My bank account is akin to an empty storage bin. In fact, I borrowed a few too many "nuts" as I was busy living the past several summers of my life. So not only do I not have any nuts saved for winter, but I still owe Tom, Dick and Harry for all the nuts I borrowed to get me through the past several winters.
Yes, I have a good solid home to weather the seasons. There is plenty amassed within these four walls of ours (plus the four walls within the garage and playhouse as well), so even though my "nut gathering" habits have not been good ones, we won't be out in the cold or hungry. Not for a while anyway.
I started selling off the excess within a few weeks prior to finding out winter was coming early in my neck of the woods, budget wise. But when I found out the bulk of my income sources were going to be done by the end of the month, I stopped all spending immediately. Where do I go from here?
You can bet your bottom dollar that my desire to sell the excess within, is fuelled by need now. I still don't want to have to dip into these "rainy day funds" (in my deluded mind, I thought this could go towards a little holiday one day in the distant future).
My first thought is that I will need to dip into my pension after all. No matter what way I look at it, I need to pull from future income in order to pay today's bills. There is simply no other way. Those "nuts" that I was forced to save while I was part of the work force with benefits are proving to be vital to my well being at the moment. But in the idle chatter that never stops going on within the back of my mind are the words, "What can you do? What do you want to do now? What are you good at doing?" There must be a value to some of my talents, sparse as they may be. How can I make our house work for us?
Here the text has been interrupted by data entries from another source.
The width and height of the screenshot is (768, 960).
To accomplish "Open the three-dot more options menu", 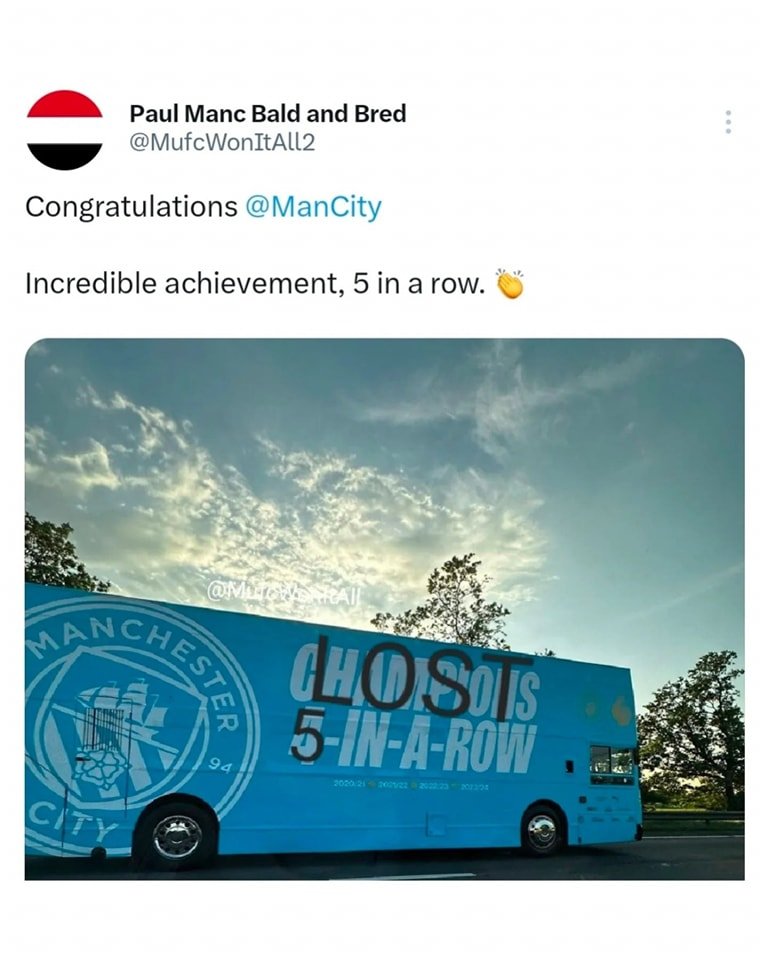I will tap(728, 122).
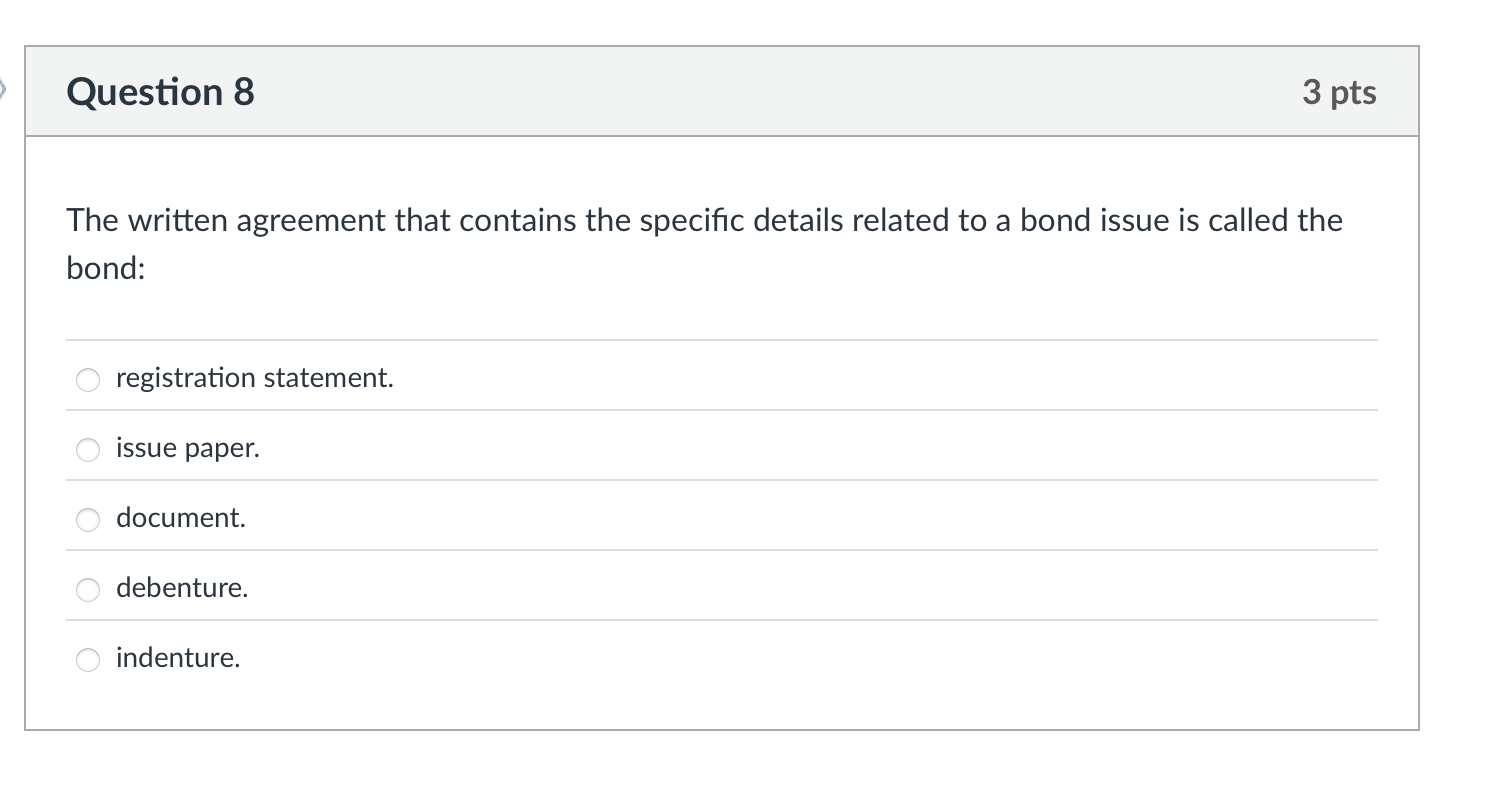Click the "3 pts" label
This screenshot has width=1502, height=812.
point(1340,92)
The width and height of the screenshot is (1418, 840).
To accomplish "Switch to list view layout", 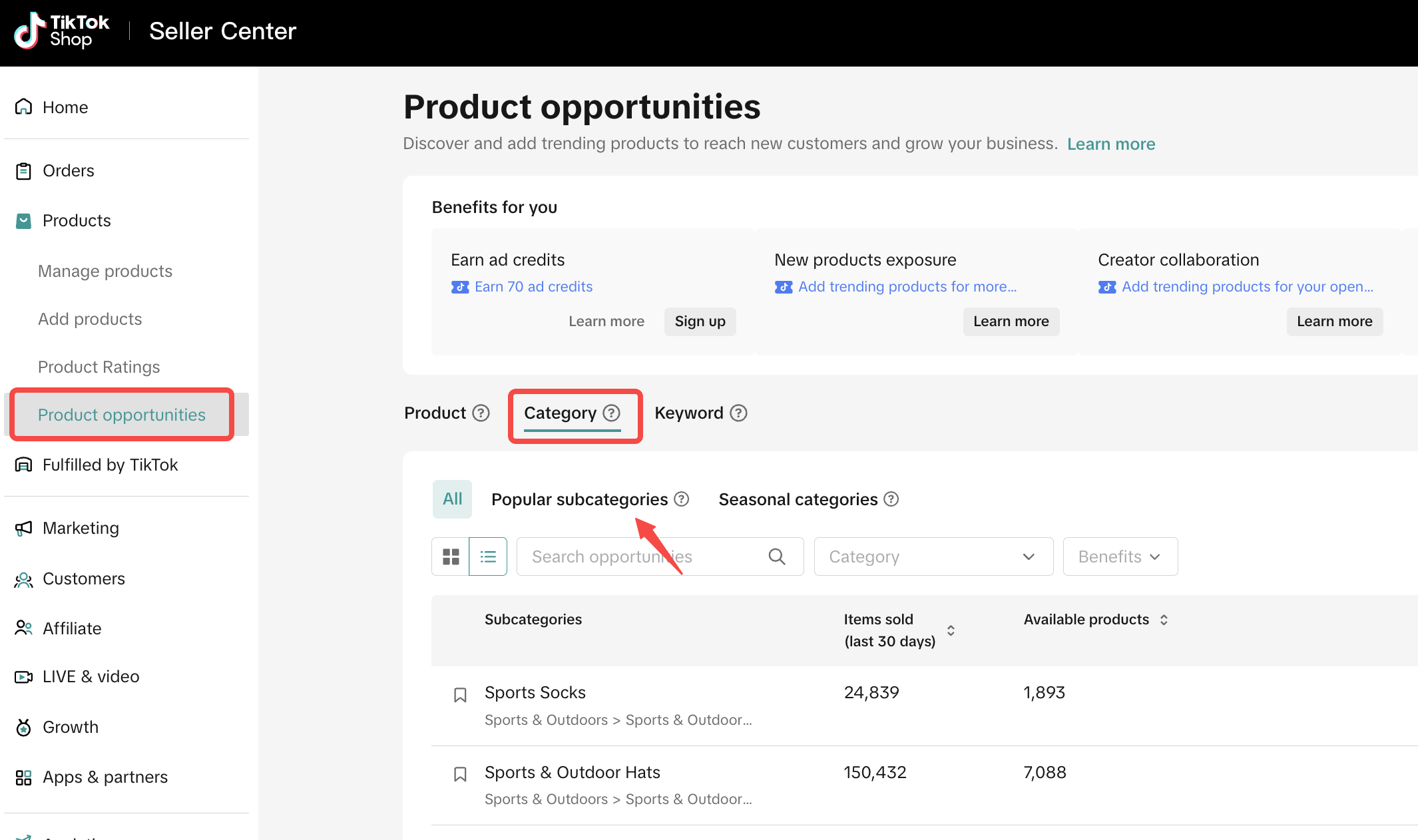I will click(x=488, y=556).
Is it feasible to rent out the main floor? If each floor was ready to live independently on its own without sharing kitchen, bathroom and laundry facilities at this very moment, it would be a very viable plan. But spending money to make money right now doesn't sound like a wise idea.
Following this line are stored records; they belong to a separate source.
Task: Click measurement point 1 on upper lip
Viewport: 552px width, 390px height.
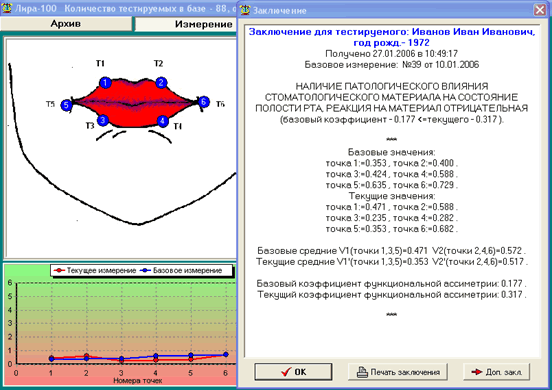Action: [105, 83]
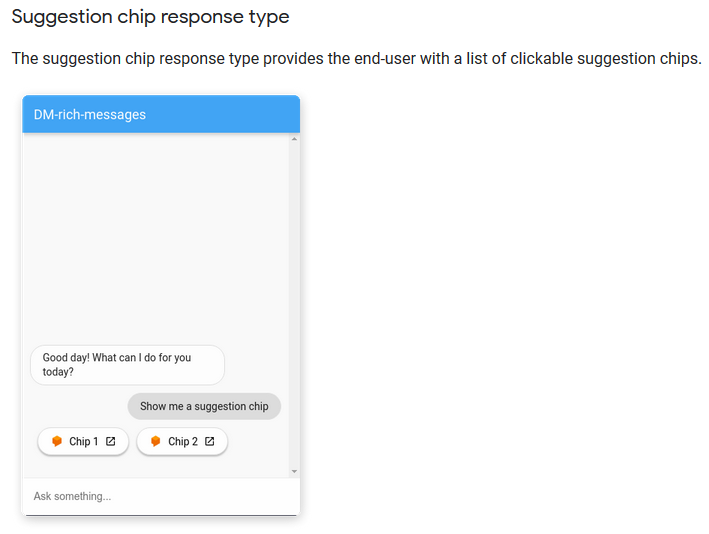Select the Chip 1 suggestion label
The height and width of the screenshot is (534, 709).
tap(83, 441)
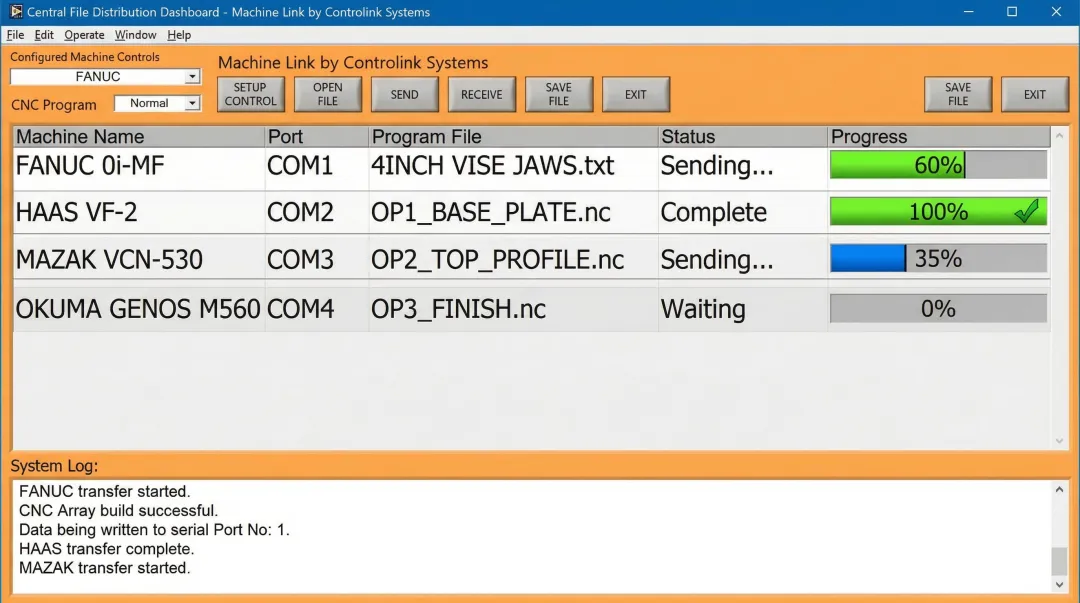
Task: Click the EXIT button at top right
Action: pos(1034,94)
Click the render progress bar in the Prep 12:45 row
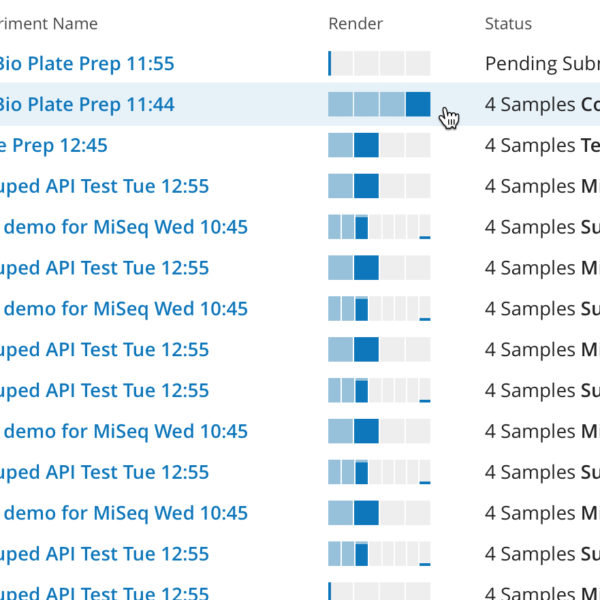Screen dimensions: 600x600 [379, 146]
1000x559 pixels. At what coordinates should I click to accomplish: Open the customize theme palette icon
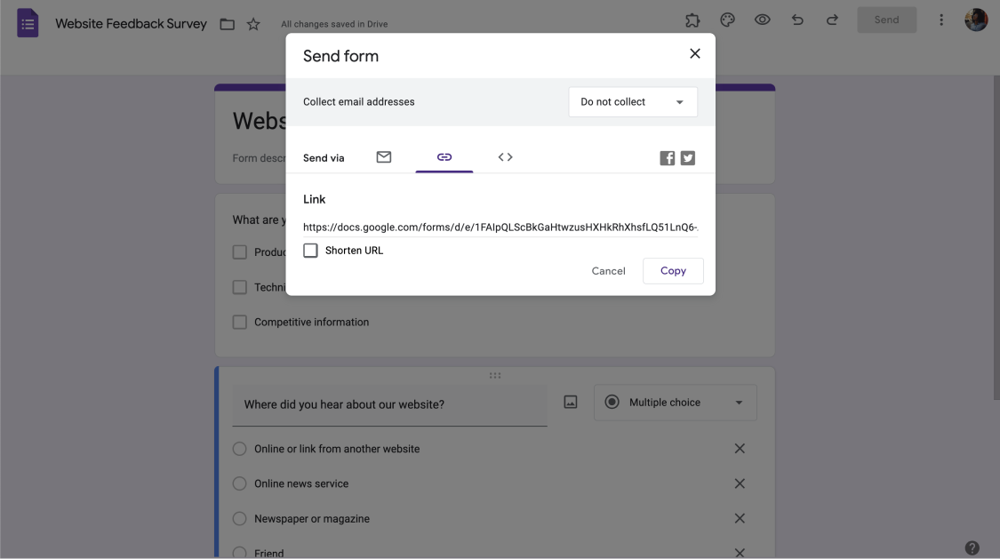(x=727, y=20)
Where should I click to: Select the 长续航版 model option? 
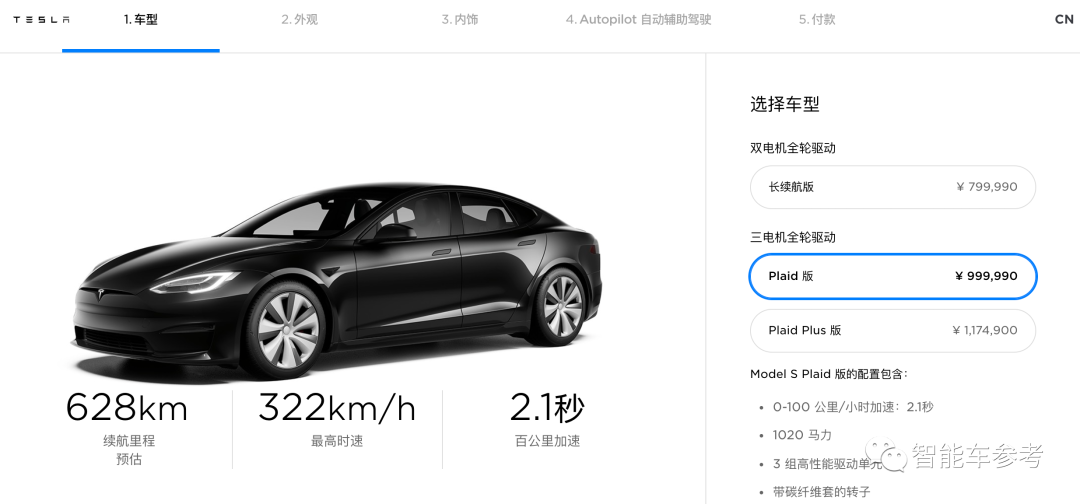893,187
What marketable skills do I have? My idea of wanting to be "the person Mom needs" - someone who could be available to take someone to a doctor's appointment, pick up groceries, drive them to the mall, tend to the house and yard and simply be a "Daughter for Hire" is something that keeps coming to mind when the house is quiet and I am still with my thoughts.
There has to be a way. There has to be. If I don't force it. If I simply let it come, the answer is within. At least I hope it is.
I'm pinning my future on an awful lot of hope and faith right now. I hope it is enough.